### What the exercise asks
Quote every line below exactly as it reads.

### Input material
- Opening Delimiter -
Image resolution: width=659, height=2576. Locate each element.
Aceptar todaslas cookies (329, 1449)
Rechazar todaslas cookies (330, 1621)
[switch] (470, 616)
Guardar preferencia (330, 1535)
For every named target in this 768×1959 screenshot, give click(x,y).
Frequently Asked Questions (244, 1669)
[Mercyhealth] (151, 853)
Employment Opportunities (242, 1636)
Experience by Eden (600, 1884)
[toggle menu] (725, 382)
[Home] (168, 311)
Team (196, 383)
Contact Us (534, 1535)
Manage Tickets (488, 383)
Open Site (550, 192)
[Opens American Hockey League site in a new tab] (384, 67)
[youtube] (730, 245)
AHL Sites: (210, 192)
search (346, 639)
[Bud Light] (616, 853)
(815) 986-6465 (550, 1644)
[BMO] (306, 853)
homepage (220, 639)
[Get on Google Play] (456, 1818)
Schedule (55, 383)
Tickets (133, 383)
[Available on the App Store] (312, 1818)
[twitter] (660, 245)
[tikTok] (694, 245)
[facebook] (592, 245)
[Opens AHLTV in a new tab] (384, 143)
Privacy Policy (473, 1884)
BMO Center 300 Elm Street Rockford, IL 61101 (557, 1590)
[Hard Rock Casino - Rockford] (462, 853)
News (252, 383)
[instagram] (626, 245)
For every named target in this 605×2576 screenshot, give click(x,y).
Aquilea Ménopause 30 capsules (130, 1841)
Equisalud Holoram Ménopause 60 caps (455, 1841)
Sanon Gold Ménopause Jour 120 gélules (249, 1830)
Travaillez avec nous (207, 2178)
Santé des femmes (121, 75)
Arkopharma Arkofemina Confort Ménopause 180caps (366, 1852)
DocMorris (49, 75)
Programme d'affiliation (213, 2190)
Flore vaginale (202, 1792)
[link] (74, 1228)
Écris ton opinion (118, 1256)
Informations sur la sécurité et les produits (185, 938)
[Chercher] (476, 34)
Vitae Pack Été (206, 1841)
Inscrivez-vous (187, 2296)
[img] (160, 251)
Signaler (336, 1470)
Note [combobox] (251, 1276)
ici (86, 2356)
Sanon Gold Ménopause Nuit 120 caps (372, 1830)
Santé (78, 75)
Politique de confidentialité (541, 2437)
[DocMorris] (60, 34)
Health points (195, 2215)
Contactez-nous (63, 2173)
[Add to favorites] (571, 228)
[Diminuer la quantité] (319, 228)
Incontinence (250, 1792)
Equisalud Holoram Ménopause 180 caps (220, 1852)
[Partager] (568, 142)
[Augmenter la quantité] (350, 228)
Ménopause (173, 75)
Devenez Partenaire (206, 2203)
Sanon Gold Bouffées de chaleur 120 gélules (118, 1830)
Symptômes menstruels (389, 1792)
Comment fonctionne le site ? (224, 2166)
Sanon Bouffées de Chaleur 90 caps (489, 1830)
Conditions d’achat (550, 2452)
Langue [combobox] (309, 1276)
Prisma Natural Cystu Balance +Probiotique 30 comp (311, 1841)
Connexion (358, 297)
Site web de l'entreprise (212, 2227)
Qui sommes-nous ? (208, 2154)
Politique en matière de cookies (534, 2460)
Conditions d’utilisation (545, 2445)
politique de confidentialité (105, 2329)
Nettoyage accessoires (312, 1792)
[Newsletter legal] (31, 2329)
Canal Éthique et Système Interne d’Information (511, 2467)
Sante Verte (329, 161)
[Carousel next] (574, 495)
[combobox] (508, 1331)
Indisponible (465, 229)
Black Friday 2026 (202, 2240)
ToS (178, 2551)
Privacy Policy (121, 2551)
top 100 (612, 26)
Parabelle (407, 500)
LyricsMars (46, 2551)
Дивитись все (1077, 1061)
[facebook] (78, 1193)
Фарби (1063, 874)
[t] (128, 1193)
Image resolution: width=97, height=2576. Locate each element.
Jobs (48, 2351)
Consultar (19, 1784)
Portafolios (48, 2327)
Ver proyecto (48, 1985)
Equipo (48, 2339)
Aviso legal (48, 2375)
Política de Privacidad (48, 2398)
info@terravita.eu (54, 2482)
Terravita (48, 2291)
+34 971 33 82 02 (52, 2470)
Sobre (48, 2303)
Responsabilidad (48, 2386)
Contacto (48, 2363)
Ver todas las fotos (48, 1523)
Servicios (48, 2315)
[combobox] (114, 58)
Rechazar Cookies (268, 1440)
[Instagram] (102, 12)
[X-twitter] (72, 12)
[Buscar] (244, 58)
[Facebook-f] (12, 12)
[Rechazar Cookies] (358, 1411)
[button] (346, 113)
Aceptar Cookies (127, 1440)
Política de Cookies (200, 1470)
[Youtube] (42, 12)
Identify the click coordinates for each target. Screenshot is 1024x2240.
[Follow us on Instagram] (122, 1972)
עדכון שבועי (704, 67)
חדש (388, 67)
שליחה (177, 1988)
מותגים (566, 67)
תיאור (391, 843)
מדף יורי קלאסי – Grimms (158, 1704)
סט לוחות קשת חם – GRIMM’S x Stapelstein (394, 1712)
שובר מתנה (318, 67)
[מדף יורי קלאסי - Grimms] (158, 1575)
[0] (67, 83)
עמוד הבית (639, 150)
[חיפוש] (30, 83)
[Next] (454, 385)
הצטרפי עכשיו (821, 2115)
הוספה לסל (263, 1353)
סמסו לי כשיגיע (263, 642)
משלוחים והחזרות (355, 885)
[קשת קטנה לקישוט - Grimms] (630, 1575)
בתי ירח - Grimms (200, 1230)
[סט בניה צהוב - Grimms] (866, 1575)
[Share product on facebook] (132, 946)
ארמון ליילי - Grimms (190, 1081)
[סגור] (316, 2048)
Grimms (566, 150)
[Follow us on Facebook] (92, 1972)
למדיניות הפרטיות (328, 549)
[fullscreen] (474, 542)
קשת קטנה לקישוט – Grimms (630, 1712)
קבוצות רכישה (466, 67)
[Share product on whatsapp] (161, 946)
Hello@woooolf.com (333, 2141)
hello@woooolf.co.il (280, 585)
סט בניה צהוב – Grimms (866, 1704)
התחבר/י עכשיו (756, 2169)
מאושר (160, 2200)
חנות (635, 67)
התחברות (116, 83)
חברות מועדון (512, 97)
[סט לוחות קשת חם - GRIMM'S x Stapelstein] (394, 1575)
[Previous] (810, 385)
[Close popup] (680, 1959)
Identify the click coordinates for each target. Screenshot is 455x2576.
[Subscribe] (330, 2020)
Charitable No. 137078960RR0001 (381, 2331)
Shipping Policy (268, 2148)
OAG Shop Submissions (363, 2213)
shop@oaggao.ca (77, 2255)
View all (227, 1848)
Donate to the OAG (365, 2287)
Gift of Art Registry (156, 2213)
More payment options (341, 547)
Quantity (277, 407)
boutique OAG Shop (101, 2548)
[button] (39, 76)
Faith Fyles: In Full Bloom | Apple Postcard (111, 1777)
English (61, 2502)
- Closing Delimiter -
### Problem solution
Image resolution: width=659, height=2576. Locate each element.
Aceptar todaslas cookies (329, 1449)
Rechazar todaslas cookies (330, 1621)
[switch] (470, 616)
Guardar preferencia (330, 1535)
For every named target in this 768×1959 screenshot, give click(x,y).
Frequently Asked Questions (244, 1669)
[Mercyhealth] (151, 853)
Employment Opportunities (242, 1636)
Experience by Eden (600, 1884)
[toggle menu] (725, 382)
[Home] (168, 311)
Team (196, 383)
Contact Us (534, 1535)
Manage Tickets (488, 383)
Open Site (550, 192)
[Opens American Hockey League site in a new tab] (384, 67)
[youtube] (730, 245)
AHL Sites: (210, 192)
search (346, 639)
[Bud Light] (616, 853)
(815) 986-6465 (550, 1644)
[BMO] (306, 853)
homepage (220, 639)
[Get on Google Play] (456, 1818)
Schedule (55, 383)
Tickets (133, 383)
[Available on the App Store] (312, 1818)
[twitter] (660, 245)
[tikTok] (694, 245)
[facebook] (592, 245)
[Opens AHLTV in a new tab] (384, 143)
Privacy Policy (473, 1884)
BMO Center 300 Elm Street Rockford, IL 61101 (557, 1590)
[Hard Rock Casino - Rockford] (462, 853)
News (252, 383)
[instagram] (626, 245)
For every named target in this 605×2576 screenshot, give click(x,y).
Aquilea Ménopause 30 capsules (130, 1841)
Equisalud Holoram Ménopause 60 caps (455, 1841)
Sanon Gold Ménopause Jour 120 gélules (249, 1830)
Travaillez avec nous (207, 2178)
Santé des femmes (121, 75)
Arkopharma Arkofemina Confort Ménopause 180caps (366, 1852)
DocMorris (49, 75)
Programme d'affiliation (213, 2190)
Flore vaginale (202, 1792)
[link] (74, 1228)
Écris ton opinion (118, 1256)
Informations sur la sécurité et les produits (185, 938)
[Chercher] (476, 34)
Vitae Pack Été (206, 1841)
Inscrivez-vous (187, 2296)
[img] (160, 251)
Signaler (336, 1470)
Note [combobox] (251, 1276)
ici (86, 2356)
Sanon Gold Ménopause Nuit 120 caps (372, 1830)
Santé (78, 75)
Politique de confidentialité (541, 2437)
[DocMorris] (60, 34)
Health points (195, 2215)
Contactez-nous (63, 2173)
[Add to favorites] (571, 228)
[Diminuer la quantité] (319, 228)
Incontinence (250, 1792)
Equisalud Holoram Ménopause 180 caps (220, 1852)
[Partager] (568, 142)
[Augmenter la quantité] (350, 228)
Ménopause (173, 75)
Devenez Partenaire (206, 2203)
Sanon Gold Bouffées de chaleur 120 gélules (118, 1830)
Symptômes menstruels (389, 1792)
Comment fonctionne le site ? (224, 2166)
Sanon Bouffées de Chaleur 90 caps (489, 1830)
Conditions d’achat (550, 2452)
Langue [combobox] (309, 1276)
Prisma Natural Cystu Balance +Probiotique 30 comp (311, 1841)
Connexion (358, 297)
Site web de l'entreprise (212, 2227)
Qui sommes-nous ? (208, 2154)
Politique en matière de cookies (534, 2460)
Conditions d’utilisation (545, 2445)
politique de confidentialité (105, 2329)
Nettoyage accessoires (312, 1792)
[Newsletter legal] (31, 2329)
Canal Éthique et Système Interne d’Information (511, 2467)
Sante Verte (329, 161)
[Carousel next] (574, 495)
[combobox] (508, 1331)
Indisponible (465, 229)
Black Friday 2026 (202, 2240)
ToS (178, 2551)
Privacy Policy (121, 2551)
top 100 (612, 26)
Parabelle (407, 500)
LyricsMars (46, 2551)
Дивитись все (1077, 1061)
[facebook] (78, 1193)
Фарби (1063, 874)
[t] (128, 1193)
Image resolution: width=97, height=2576. Locate each element.
Jobs (48, 2351)
Consultar (19, 1784)
Portafolios (48, 2327)
Ver proyecto (48, 1985)
Equipo (48, 2339)
Aviso legal (48, 2375)
Política de Privacidad (48, 2398)
info@terravita.eu (54, 2482)
Terravita (48, 2291)
+34 971 33 82 02 (52, 2470)
Sobre (48, 2303)
Responsabilidad (48, 2386)
Contacto (48, 2363)
Ver todas las fotos (48, 1523)
Servicios (48, 2315)
[combobox] (114, 58)
Rechazar Cookies (268, 1440)
[Instagram] (102, 12)
[X-twitter] (72, 12)
[Buscar] (244, 58)
[Facebook-f] (12, 12)
[Rechazar Cookies] (358, 1411)
[button] (346, 113)
Aceptar Cookies (127, 1440)
Política de Cookies (200, 1470)
[Youtube] (42, 12)
Identify the click coordinates for each target. Screenshot is 1024x2240.
[Follow us on Instagram] (122, 1972)
עדכון שבועי (704, 67)
חדש (388, 67)
שליחה (177, 1988)
מותגים (566, 67)
תיאור (391, 843)
מדף יורי קלאסי – Grimms (158, 1704)
סט לוחות קשת חם – GRIMM’S x Stapelstein (394, 1712)
שובר מתנה (318, 67)
[מדף יורי קלאסי - Grimms] (158, 1575)
[0] (67, 83)
עמוד הבית (639, 150)
[חיפוש] (30, 83)
[Next] (454, 385)
הצטרפי עכשיו (821, 2115)
הוספה לסל (263, 1353)
סמסו לי כשיגיע (263, 642)
משלוחים והחזרות (355, 885)
[קשת קטנה לקישוט - Grimms] (630, 1575)
בתי ירח - Grimms (200, 1230)
[סט בניה צהוב - Grimms] (866, 1575)
[Share product on facebook] (132, 946)
ארמון ליילי - Grimms (190, 1081)
[סגור] (316, 2048)
Grimms (566, 150)
[Follow us on Facebook] (92, 1972)
למדיניות הפרטיות (328, 549)
[fullscreen] (474, 542)
קשת קטנה לקישוט – Grimms (630, 1712)
קבוצות רכישה (466, 67)
[Share product on whatsapp] (161, 946)
Hello@woooolf.com (333, 2141)
hello@woooolf.co.il (280, 585)
סט בניה צהוב – Grimms (866, 1704)
התחבר/י עכשיו (756, 2169)
מאושר (160, 2200)
חנות (635, 67)
התחברות (116, 83)
חברות מועדון (512, 97)
[סט לוחות קשת חם - GRIMM'S x Stapelstein] (394, 1575)
[Previous] (810, 385)
[Close popup] (680, 1959)
Identify the click coordinates for each target. Screenshot is 455x2576.
[Subscribe] (330, 2020)
Charitable No. 137078960RR0001 (381, 2331)
Shipping Policy (268, 2148)
OAG Shop Submissions (363, 2213)
shop@oaggao.ca (77, 2255)
View all (227, 1848)
Donate to the OAG (365, 2287)
Gift of Art Registry (156, 2213)
More payment options (341, 547)
Quantity (277, 407)
boutique OAG Shop (101, 2548)
[button] (39, 76)
Faith Fyles: In Full Bloom | Apple Postcard (111, 1777)
English (61, 2502)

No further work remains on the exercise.